= Jobs =
1. List every sentence in the fair use Q&A transcript below that ends with a question mark.
2. Continue the fair use Q&A transcript below, starting after its final line.

= Extracted text =

====

Jack Derwin: Thanks so much, Zvi. So we’ll now turn to audience Q&A, as you alluded to. I’ll remind our audience you could submit questions using the Q&A button at the bottom right of your window. I guess I’ll kick us off with one of my own here. You mentioned you don’t -- you’re stopping short of a firm prediction of how the court might rule, but do you see the Court taking this opportunity to make it a lasting ruling regarding fair use and maybe waiting a while again before taking a similar case? Or do you think it might be a more marginal change here?


Zvi Rosen:  You know, it sort of depends, I think, just how much the Court wants to get into this. I will note, as I mentioned, there was a lot of discussion that other factors were not fully briefed, and so I don’t know if that’s going to be a factor in whether or not they are going to be issuing a more big decision or a more limited decision. It was a little surprising, frankly, to have two IP decision -- two fair use cases in two years. Google v. Oracle was just last year, although it was technically granted the year before. I tend to think, though, that this is going to be the last big decision for a while on fair use, just like the last one was. And I think the Court’s going to clarify what it meant by transformative use in the 90s, and hopefully, that’ll be something courts can use going forward.


Jack Derwin:  Okay. Once again, our audience, you could submit questions using the Q&A button at the bottom right. And while we wait for questions to come in, I guess I’ll use my moderator’s prerogative to ask one more. Do you see this case breaking along typical ideological lines at all, or do you think, given the more esoteric nuance nature of the issues, it might be a little unpredictable?

====

= Source data =
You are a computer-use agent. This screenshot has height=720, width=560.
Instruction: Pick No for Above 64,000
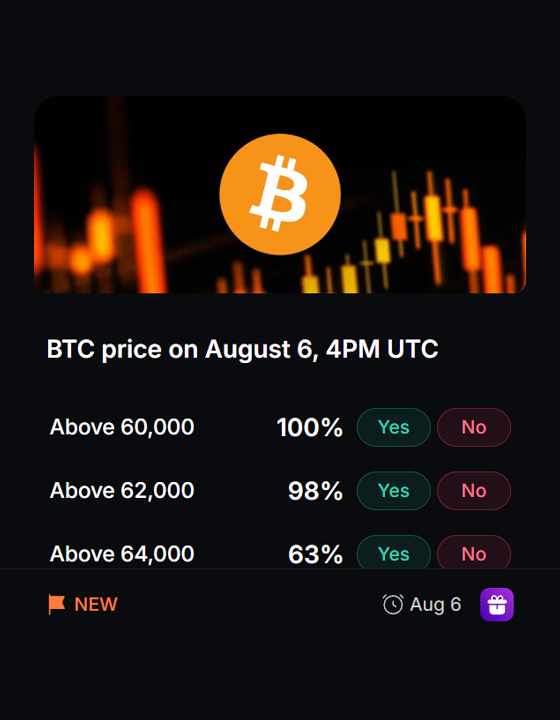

====

= Outputs by task =
1.
1. "You mentioned you don’t -- you’re stopping short of a firm prediction of how the court might rule, but do you see the Court taking this opportunity to make it a lasting ruling regarding fair use and maybe waiting a while again before taking a similar case?"
2. "Or do you think it might be a more marginal change here?"
3. "Do you see this case breaking along typical ideological lines at all, or do you think, given the more esoteric nuance nature of the issues, it might be a little unpredictable?"

2.
Zvi Rosen:  I think they’ll be unpredictable. I think that the Court just lost its two major combatants in copyright cases. Some of you might know that Justice Breyer, in 1970, wrote his Harvard tenure piece on copyright, and -- “The Uneasy Case for Copyright,” I believe. And Justice Ginsberg, on the other hand, was the most vocal defender of copyright law, and they often found themselves at odds. For instance, Golan v. Holder and in other cases—Eldred v. Ashcroft, as well. Those are both about the constitutionality of copyright term extensions and copyright restoration. I don’t think this is going to break on ideological grounds. I remember in Golan v. Holder, I was a little surprised to see the unusual pairing of Justice Breyer and Justice Alito in dissent, but I don’t necessarily see that changing. There’s just a lot of open questions, to be honest.


      There were two new justices on -- who I’d never seen live—of course, Justice Barrett and Justice Jackson. I don’t know. Yeah. But I’d be very surprised at an ideological break. I do think [inaudible 23:54], though, there is a more, you might call, flexible Breyer-type interpretation that looks at ideas of fair use and having lots of new artwork created in public discourse, versus a more textualist view that’s going to say, “Well, it says transformative for derivative works.” But I think we’re -- we’ll see what happens.


Jack Derwin:  All right. So we have a few questions now. One person is wondering, “What about the fair use case from 1968 involving the Zapruder film?


Zvi Rosen:  Oh, man. I’ll admit, I haven’t read that before -- actually, I think Brian Frye has written a cool piece about that. That’s a really -- okay, so I haven’t read that case. It is protected by copyright law. I tend to -- I mean, the Zapruder film is such a sui generis piece of Americana, right? It depicts something totally unique in American history, and I tend to think that this -- I think that this is probably not going to severely disturb that. That also predates the enactment of the ‘76 act, with its fair use factors. So I think it's a fascinating case, but I don’t think [inaudible 25:18] this case doesn’t give that much to it, per se. And the [inaudible 25:20] definitely is worth reading again -- reading Brian Frye’s article about it.


Jack Derwin:  All right. We have a question here. Justice Jackson stated a view that the Warhol side was applying the term “purpose” too broadly. Isn’t she right? If judges inquire into artistic purpose, doesn’t that invite judges to break Justice Holmes’s admonition that judges should not be the arbiter of artistic merit?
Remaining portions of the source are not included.